## Task set
(1) Answer these questions using the passage on wireless electricity transfer, writing each answer on its own line and marking it with the same letter:
(a) In what year did Nikola Tesla first demonstrate wireless electricity transfer?
(b) Which transistor model appears under "Components Required"?
(c) To what does the receiver device supply the power it extracts from the magnetic field?
(2) Reproduce the passage on wireless electricity transfer word for word, from "In this project, we" up to and including "turns copper coil.".
(3) Continue the passage on wireless electricity transfer, beginning right after its final sentence.

* Start Passage to read *

The Wireless Electricity Transfer concept is not new. It was first demonstrated by Nikola Tesla in the year 1890. Nikola Tesla introduced electrodynamics induction or resonant inductive coupling by lighting up three light bulbs from the distance of 60 feet from the power source. We have also built a Mini Tesla Coil to transfer the energy.
Wireless Electricity Transfer or WET is a process to supply power through an air gap without using any wires or physical link. In this wireless system, the transmitter device generates a time-varying or high-frequency electromagnetic field, which transmits power to receiver device without any physical connection. The receiver device extracts power from the magnetic field and supplies it to electrical load. Therefore, to convert the electricity to an electromagnetic field, two coils are used as transmitter coil and receiver coil. The transmitter coil is powered by alternating current and creates a magnetic field, which is further converted into a usable voltage across the receiver coil.
In this project, we will build a basic low powered wireless transmitter circuit to glow an LED.
Components Required
- Transistor BC 549
- LED
- Breadboards
- Hook up wires
- 1.2k resistors
- Copper wires
- 1.5V battery
Circuit Diagram
The schematics, for transferring electricity wirelessly to glow an LED, is simple and can be seen in the below image, It has two parts, Transmitter, and the receiver.
At Transmitter side, the coils are connected across the collector of the transistor, 17 turn on both sides. And the receiver is constructed using three components- transistor, resistor, and a center tapped air core inductor or a copper coil. Receiver side has an LED connected across the 34 turns copper coil.

* End Passage to read *
* Start Provided data *

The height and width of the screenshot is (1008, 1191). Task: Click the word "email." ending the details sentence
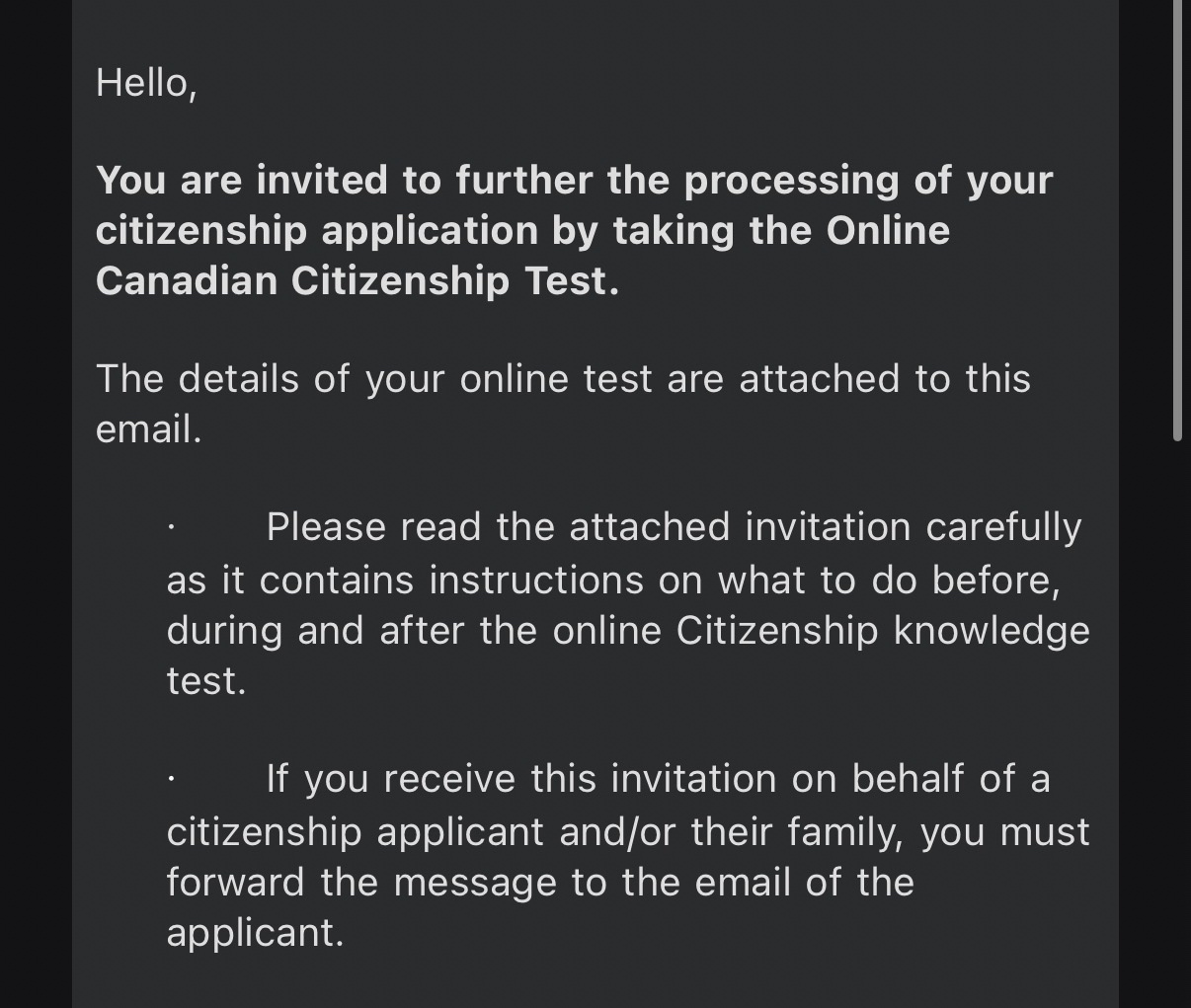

* End Provided data *

## Answers for the tasks
(1)
(a) 1890
(b) BC 549
(c) An electrical load

(2)
In this project, we will build a basic low powered wireless transmitter circuit to glow an LED.
Components Required
- Transistor BC 549
- LED
- Breadboards
- Hook up wires
- 1.2k resistors
- Copper wires
- 1.5V battery
Circuit Diagram
The schematics, for transferring electricity wirelessly to glow an LED, is simple and can be seen in the below image, It has two parts, Transmitter, and the receiver.
At Transmitter side, the coils are connected across the collector of the transistor, 17 turn on both sides. And the receiver is constructed using three components- transistor, resistor, and a center tapped air core inductor or a copper coil. Receiver side has an LED connected across the 34 turns copper coil.

(3)
Construction of the Wireless Power Transmission Circuit
Here the transistor used is NPN Transistor, any basic NPN transistor can be used here like BC547.
Coil is the crucial part in wireless energy transfer and should be built carefully. In this project, the coils are made using copper wire of 29AWG. Center tapped coil formation is done on the transmitter side. is used and a cylindrical coil wrapper like PVC pipe is required to wind the coil.
For the transmitter, wind the wire till 17-turns, then the loop for center tap connection and again make 17 turns of coil. And for the receiver, make a 34 turns of coil winding without the center tap.
Working of the Wireless Electricity Transfer Circuit
Both the circuits are constructed on the breadboard and powered using a 1.5V battery. The circuit can’t be used for more than 1.5 volt power supply as transistor may heat up for excessive power dissipation. However, for more rating, additional driving circuits are needed.
This wireless electricity transmission is based on the Inductive coupling technique. The circuit consists of two parts- Transmitter and Receiver.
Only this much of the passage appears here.